Lost in a Good Book
by Jasper Fforde
Fiction. 399 pp.
the back copy:
Her adventures as a renowned Special Operative in literary detection have left Thursday Next yearning for a rest. But when the love of her life is eradicated by the corrupt multinational Goliath Corporation, Thursday must bite the bullet and moonlight as a Prose Resource Operative in the secret world of Jurisfiction, the police force inside books. There she is appointed to Miss Havisham, the famous man-hater from Dickens's Great Expectations, who teaches her to book-jump like a pro. If she retrieves a supposedly vanquished enemy from the pages of Poe's "The Raven," she thinks Goliath might return her lost love, Landen. But her latest mission is endlessly complicated. Not only are there side trips into the works of Kafka and Austen, and even Beatrix Potter's The Tale of Flopsy Bunnies, Thursday finds herself the target of a series of potentially lethal coincidences, the authenticator of a newly discovered play by the Bard himself, and the only one who can prevent an unidentifiable pink sludge from engulfing all life on Earth.

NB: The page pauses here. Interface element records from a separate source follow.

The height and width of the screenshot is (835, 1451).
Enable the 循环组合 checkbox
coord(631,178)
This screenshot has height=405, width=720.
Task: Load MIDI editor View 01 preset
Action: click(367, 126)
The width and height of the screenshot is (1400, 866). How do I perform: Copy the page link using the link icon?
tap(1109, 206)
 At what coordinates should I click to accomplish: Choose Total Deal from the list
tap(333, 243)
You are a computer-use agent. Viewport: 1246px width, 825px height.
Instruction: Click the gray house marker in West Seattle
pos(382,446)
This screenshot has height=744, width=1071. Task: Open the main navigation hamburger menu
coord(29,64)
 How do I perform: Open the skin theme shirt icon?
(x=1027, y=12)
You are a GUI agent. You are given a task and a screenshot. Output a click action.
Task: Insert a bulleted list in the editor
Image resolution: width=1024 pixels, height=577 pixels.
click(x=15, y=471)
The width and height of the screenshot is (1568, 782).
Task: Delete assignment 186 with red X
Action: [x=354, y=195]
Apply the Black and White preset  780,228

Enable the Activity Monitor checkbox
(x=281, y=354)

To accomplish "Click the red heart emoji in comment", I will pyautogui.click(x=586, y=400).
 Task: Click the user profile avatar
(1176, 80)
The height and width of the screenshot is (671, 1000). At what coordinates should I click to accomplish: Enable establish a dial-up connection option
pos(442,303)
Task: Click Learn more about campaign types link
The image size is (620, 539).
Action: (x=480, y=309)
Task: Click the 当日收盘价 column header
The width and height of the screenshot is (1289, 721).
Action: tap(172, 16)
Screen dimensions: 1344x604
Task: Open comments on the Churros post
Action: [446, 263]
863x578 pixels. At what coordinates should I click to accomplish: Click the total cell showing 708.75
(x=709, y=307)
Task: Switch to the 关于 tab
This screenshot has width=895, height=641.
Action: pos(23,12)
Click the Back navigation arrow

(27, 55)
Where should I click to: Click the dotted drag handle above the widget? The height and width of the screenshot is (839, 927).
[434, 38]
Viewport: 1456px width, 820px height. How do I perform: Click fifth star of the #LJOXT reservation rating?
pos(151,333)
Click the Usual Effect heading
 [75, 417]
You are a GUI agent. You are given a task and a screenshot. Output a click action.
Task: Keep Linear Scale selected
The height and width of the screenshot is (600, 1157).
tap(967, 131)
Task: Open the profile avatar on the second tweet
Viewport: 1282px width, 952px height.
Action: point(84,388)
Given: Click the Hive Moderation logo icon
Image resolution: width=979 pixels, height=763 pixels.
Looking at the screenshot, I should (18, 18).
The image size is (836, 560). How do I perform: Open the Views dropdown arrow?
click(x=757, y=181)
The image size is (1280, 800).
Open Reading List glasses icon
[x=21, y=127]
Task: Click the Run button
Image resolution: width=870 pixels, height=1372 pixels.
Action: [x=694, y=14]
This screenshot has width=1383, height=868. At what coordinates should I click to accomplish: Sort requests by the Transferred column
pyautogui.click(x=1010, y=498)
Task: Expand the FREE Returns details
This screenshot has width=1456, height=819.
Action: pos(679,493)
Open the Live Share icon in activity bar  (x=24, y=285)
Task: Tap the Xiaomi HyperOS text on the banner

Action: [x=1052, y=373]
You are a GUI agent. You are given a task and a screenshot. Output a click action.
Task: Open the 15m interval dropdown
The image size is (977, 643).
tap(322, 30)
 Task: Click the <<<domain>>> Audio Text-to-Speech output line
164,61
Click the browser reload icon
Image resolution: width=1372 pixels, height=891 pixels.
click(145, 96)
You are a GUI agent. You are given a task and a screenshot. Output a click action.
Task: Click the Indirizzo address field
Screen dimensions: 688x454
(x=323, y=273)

I'm a fan of Thursday Next. One of the books I most often recommend, especially to my English major friends, is The Eyre Affair. I find the writing to be witty and sharp. I enjoy the abundance of literary allusions. I enjoy the little "extracts" at the beginning of each chapter. I just plain like the world Fforde has created for this series.
That said, i don't know why it took me so long to pick up the sequel. I imagine it had a lot to do with my fear of the Curse of the Sequel—the sequel always sucks because the author tries to do a repeat of the first book. Fortunately, my fears were unfounded for this one. Was it as good as the first book? I'm inclined to say no, but I realize that enough time has passed since reading the first book that I've aggrandized its quality somewhat. Even so, the book is enjoyable. I like the characters. I like how they interact. Frankly, I enjoy how Fforde has taken other authors' characters and given them a second life.
Oh, and whereas the first book reveals to us who really wrote Shakespeare, this book reveals the origins of all life.